Assigned task =
Print out every record exactly as it appears.

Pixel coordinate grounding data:
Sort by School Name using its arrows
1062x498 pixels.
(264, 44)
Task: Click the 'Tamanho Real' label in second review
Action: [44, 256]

Answer for this exercise =
Sort by School Name using its arrows
1062x498 pixels.
(264, 44)
Task: Click the 'Tamanho Real' label in second review
Action: [44, 256]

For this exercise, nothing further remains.